A agência oficial de notícias da Síria, Sana, citou uma fonte militar dizendo que o Exército e as unidades de segurança continuam perseguindo “organizações terroristas armadas”. No dia 11, “dezenas de integrantes de organizações adquiriram uma enorme quantidade de armas e munições variadas em Baba Amr, na província de Homs, e na zona rural de Deraa. Dois militares foram martirizados e outros cinco ficaram feridos nos enfrentamentos”, informou a agência em seu site.
Os ativistas negam ter comprado armas, culpando pelas mortes de soldados membros dos serviços secretos de inteligência, que supostamente fuzilaram os efetivos que se negaram a disparar contra os manifestantes. “Não estamos armados. Isto é absurdo”, disse à IPS um ativista sírio que não quis se identificar.
O panorama sírio, em geral, se mostra turvo em meio a acusações e contra-acusações na falta de uma cobertura da mídia, enquanto a maioria dos jornalistas estrangeiros tem sua entrada proibida no país. Mas, no vizinho Líbano, os que vendem armas destacam que muitos sírios as compram para se defender. Também admitem que algumas vendas parecem ser parte de um esforço concertado e mais estruturado.

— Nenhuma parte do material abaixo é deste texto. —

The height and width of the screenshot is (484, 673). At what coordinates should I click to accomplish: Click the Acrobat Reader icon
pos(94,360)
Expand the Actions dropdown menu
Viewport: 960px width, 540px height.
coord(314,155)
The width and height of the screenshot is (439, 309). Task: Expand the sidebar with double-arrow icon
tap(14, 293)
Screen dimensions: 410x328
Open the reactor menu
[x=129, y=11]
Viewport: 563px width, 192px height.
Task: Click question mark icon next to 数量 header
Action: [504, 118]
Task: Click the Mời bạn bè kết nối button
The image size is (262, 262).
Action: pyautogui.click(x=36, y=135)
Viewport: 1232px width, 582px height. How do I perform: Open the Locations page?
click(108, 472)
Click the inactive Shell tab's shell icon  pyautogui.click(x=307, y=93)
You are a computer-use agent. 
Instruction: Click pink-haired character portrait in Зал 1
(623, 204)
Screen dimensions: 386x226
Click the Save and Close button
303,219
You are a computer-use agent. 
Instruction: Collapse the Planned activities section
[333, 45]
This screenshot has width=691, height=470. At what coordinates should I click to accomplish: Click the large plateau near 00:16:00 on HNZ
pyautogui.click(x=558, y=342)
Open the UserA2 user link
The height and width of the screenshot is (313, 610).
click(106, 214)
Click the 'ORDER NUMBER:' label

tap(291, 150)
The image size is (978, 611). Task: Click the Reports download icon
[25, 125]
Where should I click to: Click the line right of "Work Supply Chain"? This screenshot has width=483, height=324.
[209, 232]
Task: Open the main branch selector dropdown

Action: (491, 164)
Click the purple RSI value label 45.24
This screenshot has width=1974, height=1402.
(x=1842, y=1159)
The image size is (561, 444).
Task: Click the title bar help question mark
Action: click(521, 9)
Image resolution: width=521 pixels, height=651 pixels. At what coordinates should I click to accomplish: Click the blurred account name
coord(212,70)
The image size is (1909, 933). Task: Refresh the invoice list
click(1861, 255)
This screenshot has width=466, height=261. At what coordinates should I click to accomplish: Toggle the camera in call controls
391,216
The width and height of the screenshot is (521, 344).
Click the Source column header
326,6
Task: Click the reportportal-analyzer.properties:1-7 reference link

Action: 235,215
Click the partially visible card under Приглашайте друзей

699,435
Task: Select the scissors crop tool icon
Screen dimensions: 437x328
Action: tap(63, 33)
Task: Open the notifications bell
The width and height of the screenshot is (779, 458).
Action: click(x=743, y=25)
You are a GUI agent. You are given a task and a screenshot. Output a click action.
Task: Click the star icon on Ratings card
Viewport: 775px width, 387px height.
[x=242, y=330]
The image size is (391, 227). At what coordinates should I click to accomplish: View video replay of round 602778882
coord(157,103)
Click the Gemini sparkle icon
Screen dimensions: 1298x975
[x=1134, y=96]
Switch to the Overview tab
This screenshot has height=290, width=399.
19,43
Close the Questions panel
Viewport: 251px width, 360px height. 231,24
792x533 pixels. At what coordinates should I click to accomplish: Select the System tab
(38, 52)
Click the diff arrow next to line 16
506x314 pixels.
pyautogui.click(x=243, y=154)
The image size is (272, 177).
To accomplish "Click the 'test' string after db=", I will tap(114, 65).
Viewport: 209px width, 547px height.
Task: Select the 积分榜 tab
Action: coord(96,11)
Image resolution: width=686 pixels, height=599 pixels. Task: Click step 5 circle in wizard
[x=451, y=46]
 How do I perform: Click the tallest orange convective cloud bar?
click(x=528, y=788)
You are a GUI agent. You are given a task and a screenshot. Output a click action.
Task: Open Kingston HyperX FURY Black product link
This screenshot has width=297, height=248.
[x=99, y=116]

“Entretanto, é extremamente difícil saber qual segmento da sociedade estes compradores representam, já que mantêm sua identidade em segredo”, explicou Wael. “Os moradores locais também compram armas por medo das tensões sectárias, consequência da desestabilização do regime de Bashar Assad”, afirmou Brahim, outro vendedor de armas que conversou com a IPS preservando sua identidade. Embora não esteja claro quem exatamente está por trás da compra, a carestia de armas deixa claro que, de fato, existe uma demanda maior.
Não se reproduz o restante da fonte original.